The Race Street Pier project is the furthest along. The plan for the rebar that will serve as the foundation of the elevated portion of the park – the sky promenade, is expected to be approved this week, said DRWC Vice President for Operations and Development Joe Forkin, and then work will begin in earnest. So far the project is on time and on budget, Forkin said, “we're just hoping that we don't get that much more snow this winter.”

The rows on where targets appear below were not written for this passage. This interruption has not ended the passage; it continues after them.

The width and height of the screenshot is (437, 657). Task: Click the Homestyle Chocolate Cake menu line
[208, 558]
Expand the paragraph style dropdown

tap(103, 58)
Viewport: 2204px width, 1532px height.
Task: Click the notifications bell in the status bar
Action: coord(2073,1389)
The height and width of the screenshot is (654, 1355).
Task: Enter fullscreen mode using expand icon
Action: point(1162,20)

Last week, DRWC, the city and the William Penn Foundation announced a $5 million grant for riverfront projects. “This award from William Penn could not possibly be bettered timed,” Taylor said. She said the infusion of money shows the “validity” of the still-in-the-works Master Plan for the Central Delaware. While the plan isn't finished, the projects that have already been completed – Washington Avenue Green and a portion of the multi-purpose trail – and the activity on and around Race Street Pier were identified as “early action” items, designed to show the public this plan was different from those sitting on shelves somewhere. And the $5 million infusion, plus another $1.3 million from the state, provides money to keep the momentum going, DRWC members said.
For example, some of that grant money will be used for the Race Street Connector project – an art, lighting and landscaping plan designed to encourage people to take Race Street under several overpasses and down to the waterfront. Sketches for the first phase of the connector project – the part that focuses on pedestrians and bicyclists – are expected in mid-February, Forkin said.
Along the path of the connector and across Delaware Avenue from Race Street Pier sits a red brick building that was once a pumping station. The city has approved its sale to the Philadelphia Live Arts/Philly Fringe Festival, and the organization plans to turn it into a venue for live performances and workshops, and also have a restaurant/outdoor cafe, Corcoran said.
DRWC Chairman Donn Scott asked when this might happen. Board member Jay Goldstein said it would take awhile because of the work that will have to be done inside to convert the space. In an earlier conversation with PlanPhilly, Forkin said that much of the interior is taken up by huge pipes from the pumping station days. Corcoran said he's been told the organization hopes to open in spring or summer of 2012.